The end of the British era has left us Indians a lot to mull over - did colonisation do our country good, or are we still owed reparations? What does contemporary Britain's think of India’s colonisation? In an attempt to answer these and other questions about our nation’s past, Nikhil Katara and Himali Kothari have organised a dramatic reading of texts written by British authors as part of the Readings in the Shed series, in collaboration with the London-based Director’s Cut Theatre Company.
The event is scheduled to take place this Independence Day at Si Bambai, Kala Ghoda. “It is a curious kind of project. It’s an answer to the question - Why do we always see things from our point of view, and never theirs? We are presenting diverse views in our stories,” Nikhil says. He talks about how he began to collaborate with theatre companies in London while studying in Berlin, and how he’s always wondered about the British perspective on colonisation. “I asked British people what they thought of India’s colonisation and subsequent independence and gathered quite a few responses. We’ve chosen four unique ones to present four different ideas - an apology and if one is even acceptable, embracing the past, the ignorance in Britain, and the confusion in the minds of British nationals of Indian origin,” Nikhil adds. The team will be reading four stories — Independence Day by Julia Warren, Leaving India by Phil, We Are Where We Are by Grace Maxted, and Beyond Boundaries by Robert Connors.
Gavin Methalaka, one of the actors who will be performing the dramatic readings, says, “The British perspective is drastically different from ours. We know about the crux of colonisation, but we don’t know everything. Their perspective is also quite restricted due to the lack of exposure to the entire event.” Gavin and the rest of the actors have been spending quite a lot of time with their texts to ensure that they are able to convey them convincingly.

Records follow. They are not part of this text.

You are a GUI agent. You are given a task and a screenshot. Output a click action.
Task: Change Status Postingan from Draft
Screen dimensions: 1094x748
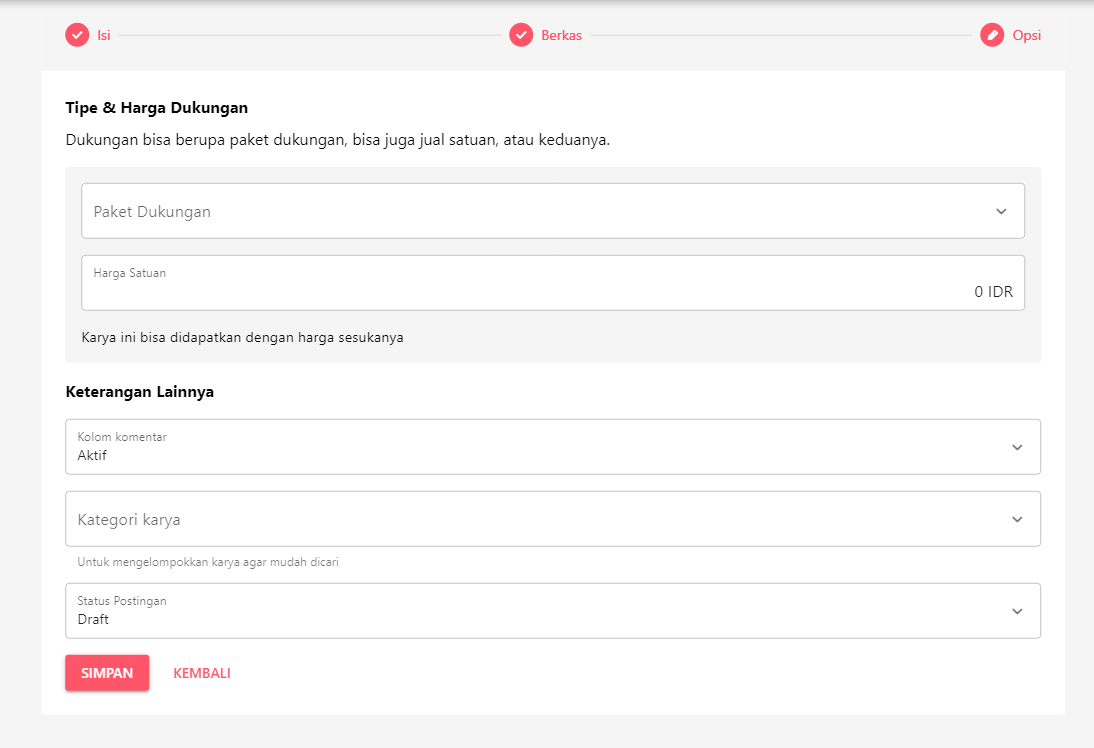click(540, 611)
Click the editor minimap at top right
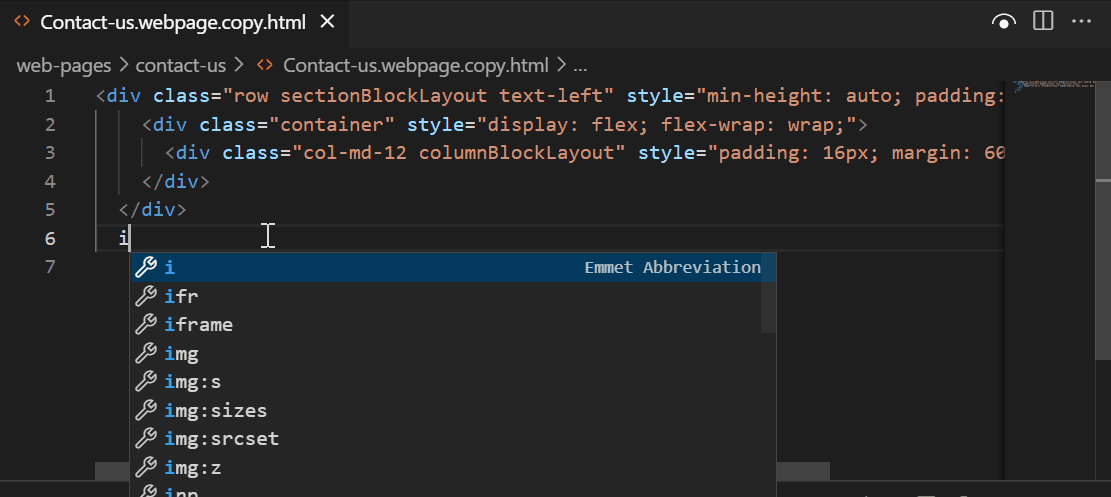Viewport: 1111px width, 497px height. click(1056, 88)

Interestingly, they’ve even developed a fondness for certain lines of text. Jaimini Pathak is especially attached to the letters exchanged between the Indian and British soldiers in the British Army. “Readings in the Shed has brought to the fore small stories through these scripts, that generally disappear into the larger picture. It’s usually difficult to document small personal memoirs,” Himali says.
Ask them if they think the fault lay with India for letting the British rule us for so long, and Padma, another one of the actors, responds, “I think the question is, did the country deserve to be colonised? The experience of all the colonised nations is similar. Young British people are trying to come to terms with the atrocities that their forefathers committed, and I think our scripts reflect that.”
Talking about our apparent hatred for all things reminiscent of the British era, Jaimini says, “Today, the authorities are relentlessly renaming places and roads but Britishers haven’t done that. What times are we living in? It’s alarming. If you create something new, you can name it whatever you want. But you can’t rename the things you already have."
Perhaps Readings in the Shed will spark more informed debates about an important chapter in India’s past, so that history doesn’t repeat itself.